DATA FOR THIS TASK section start
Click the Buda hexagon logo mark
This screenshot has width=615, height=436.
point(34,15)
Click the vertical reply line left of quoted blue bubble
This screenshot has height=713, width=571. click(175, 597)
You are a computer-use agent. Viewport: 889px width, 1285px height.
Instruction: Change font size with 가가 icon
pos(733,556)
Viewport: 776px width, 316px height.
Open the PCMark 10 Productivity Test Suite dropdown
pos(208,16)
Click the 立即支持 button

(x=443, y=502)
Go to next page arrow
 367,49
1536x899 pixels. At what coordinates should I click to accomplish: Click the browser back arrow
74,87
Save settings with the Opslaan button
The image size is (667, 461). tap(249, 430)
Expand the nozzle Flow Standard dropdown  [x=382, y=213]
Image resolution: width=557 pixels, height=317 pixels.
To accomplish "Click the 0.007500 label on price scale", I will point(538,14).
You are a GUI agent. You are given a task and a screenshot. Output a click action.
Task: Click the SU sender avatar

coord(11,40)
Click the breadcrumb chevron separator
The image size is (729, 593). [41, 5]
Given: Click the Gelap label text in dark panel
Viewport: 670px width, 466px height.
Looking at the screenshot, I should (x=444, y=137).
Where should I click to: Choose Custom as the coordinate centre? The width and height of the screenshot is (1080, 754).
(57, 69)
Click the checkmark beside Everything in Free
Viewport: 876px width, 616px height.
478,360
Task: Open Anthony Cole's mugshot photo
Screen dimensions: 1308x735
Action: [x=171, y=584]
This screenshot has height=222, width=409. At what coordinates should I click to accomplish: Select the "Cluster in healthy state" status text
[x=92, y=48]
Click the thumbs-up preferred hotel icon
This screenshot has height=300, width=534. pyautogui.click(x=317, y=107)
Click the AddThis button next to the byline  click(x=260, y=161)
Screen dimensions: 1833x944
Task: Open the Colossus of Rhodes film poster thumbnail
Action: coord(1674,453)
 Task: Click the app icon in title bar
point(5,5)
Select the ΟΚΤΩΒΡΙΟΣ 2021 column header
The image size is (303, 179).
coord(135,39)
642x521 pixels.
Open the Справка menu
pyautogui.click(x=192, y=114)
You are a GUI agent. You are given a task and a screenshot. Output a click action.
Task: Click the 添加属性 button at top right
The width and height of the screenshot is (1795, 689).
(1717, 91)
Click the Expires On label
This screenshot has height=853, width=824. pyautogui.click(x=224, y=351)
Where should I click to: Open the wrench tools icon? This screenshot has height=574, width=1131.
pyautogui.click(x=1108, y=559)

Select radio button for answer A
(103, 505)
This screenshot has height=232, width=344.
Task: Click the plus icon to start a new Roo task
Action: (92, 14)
DATA FOR THIS TASK section end
Output the records once more, exactly as they stand.

* RESPONSE TO THIS EXERCISE
Click the Buda hexagon logo mark
This screenshot has width=615, height=436.
point(34,15)
Click the vertical reply line left of quoted blue bubble
This screenshot has height=713, width=571. click(175, 597)
You are a computer-use agent. Viewport: 889px width, 1285px height.
Instruction: Change font size with 가가 icon
pos(733,556)
Viewport: 776px width, 316px height.
Open the PCMark 10 Productivity Test Suite dropdown
pos(208,16)
Click the 立即支持 button

(x=443, y=502)
Go to next page arrow
 367,49
1536x899 pixels. At what coordinates should I click to accomplish: Click the browser back arrow
74,87
Save settings with the Opslaan button
The image size is (667, 461). tap(249, 430)
Expand the nozzle Flow Standard dropdown  [x=382, y=213]
Image resolution: width=557 pixels, height=317 pixels.
To accomplish "Click the 0.007500 label on price scale", I will point(538,14).
You are a GUI agent. You are given a task and a screenshot. Output a click action.
Task: Click the SU sender avatar

coord(11,40)
Click the breadcrumb chevron separator
The image size is (729, 593). [41, 5]
Given: Click the Gelap label text in dark panel
Viewport: 670px width, 466px height.
Looking at the screenshot, I should (x=444, y=137).
Where should I click to: Choose Custom as the coordinate centre? The width and height of the screenshot is (1080, 754).
(57, 69)
Click the checkmark beside Everything in Free
Viewport: 876px width, 616px height.
478,360
Task: Open Anthony Cole's mugshot photo
Screen dimensions: 1308x735
Action: [x=171, y=584]
This screenshot has height=222, width=409. At what coordinates should I click to accomplish: Select the "Cluster in healthy state" status text
[x=92, y=48]
Click the thumbs-up preferred hotel icon
This screenshot has height=300, width=534. pyautogui.click(x=317, y=107)
Click the AddThis button next to the byline  click(x=260, y=161)
Screen dimensions: 1833x944
Task: Open the Colossus of Rhodes film poster thumbnail
Action: coord(1674,453)
 Task: Click the app icon in title bar
point(5,5)
Select the ΟΚΤΩΒΡΙΟΣ 2021 column header
The image size is (303, 179).
coord(135,39)
642x521 pixels.
Open the Справка menu
pyautogui.click(x=192, y=114)
You are a GUI agent. You are given a task and a screenshot. Output a click action.
Task: Click the 添加属性 button at top right
The width and height of the screenshot is (1795, 689).
(1717, 91)
Click the Expires On label
This screenshot has height=853, width=824. pyautogui.click(x=224, y=351)
Where should I click to: Open the wrench tools icon? This screenshot has height=574, width=1131.
pyautogui.click(x=1108, y=559)

Select radio button for answer A
(103, 505)
This screenshot has height=232, width=344.
Task: Click the plus icon to start a new Roo task
Action: (92, 14)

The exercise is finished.